Installation: Python 3,10 in Docker with the following dependencies: toxinpred3 scikit-learn==1.0.2 pandas numpy
Example input (irrelevant because it doesn't reach this point):
>example_protein
MKTAYIAKQRQISFVKSHFSRQDILDLWIYHTQGYFPDWQNYTPGPGIRYPLKF
>second_protein
GAVLILKKKGHHEAELKPLAQSHATKHKIPIKYLEFISEAIIHVLHSRHPGDFGADA
Command
toxinpred3 -i input.fa
Error
Traceback (most recent call last):
File "/usr/local/bin/toxinpred3", line 8, in <module>
sys.exit(main())
File "/usr/local/lib/python3.10/site-packages/toxinpred3/python_scripts/toxinpred3.py", line 364, in main
prediction('seq.aac', 'seq.dpc', nf_path+'/../model/toxinpred3.0_model.pkl','seq.pred')

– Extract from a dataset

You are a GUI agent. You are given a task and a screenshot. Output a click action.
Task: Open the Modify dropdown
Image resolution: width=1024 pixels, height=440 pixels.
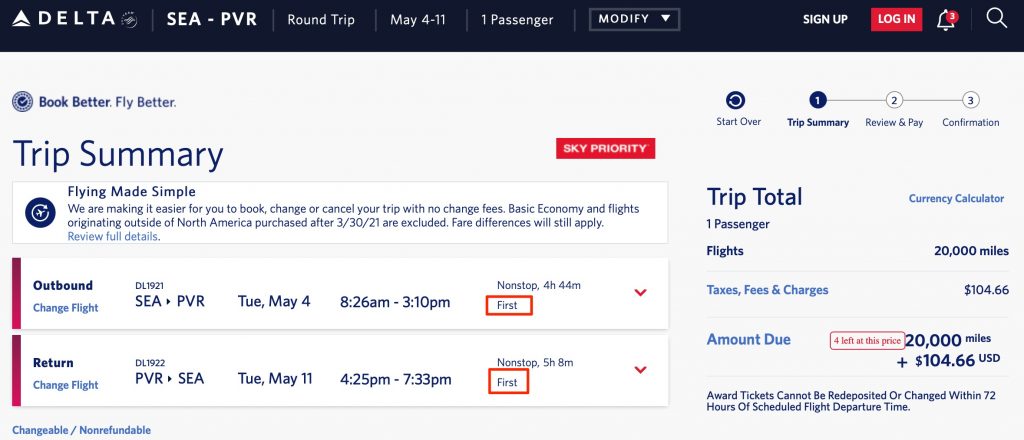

File "/usr/local/lib/python3.10/site-packages/toxinpred3/python_scripts/toxinpred3.py", line 81, in prediction
clf = joblib.load(file_name2)
File "/usr/local/lib/python3.10/site-packages/joblib/numpy_pickle.py", line 749, in load
obj = _unpickle(
File "/usr/local/lib/python3.10/site-packages/joblib/numpy_pickle.py", line 626, in _unpickle
obj = unpickler.load()
File "/usr/local/lib/python3.10/pickle.py", line 1213, in load
dispatch[key[0]](self)
File "/usr/local/lib/python3.10/pickle.py", line 1538, in load_stack_global
self.append(self.find_class(module, name))
File "/usr/local/lib/python3.10/pickle.py", line 1580, in find_class
__import__(module, level=0)
File "/usr/local/lib/python3.10/site-packages/sklearn/__init__.py", line 82, in <module>
from .base import clone
File "/usr/local/lib/python3.10/site-packages/sklearn/base.py", line 17, in <module>
from .utils import _IS_32BIT
File "/usr/local/lib/python3.10/site-packages/sklearn/utils/__init__.py", line 23, in <module>
from .murmurhash import murmurhash3_32
File "sklearn/utils/murmurhash.pyx", line 1, in init sklearn.utils.murmurhash
ValueError: numpy.dtype size changed, may indicate binary incompatibility. Expected 96 from C header, got 88 fr
I think the issue is caused by an incompatibility between numpy and scikit-learn. I was able to solve the issue by pinning numpy to an older version (1.21.6). I suggest that this is also done in the package because normal install is now broken or that the documentation is updated.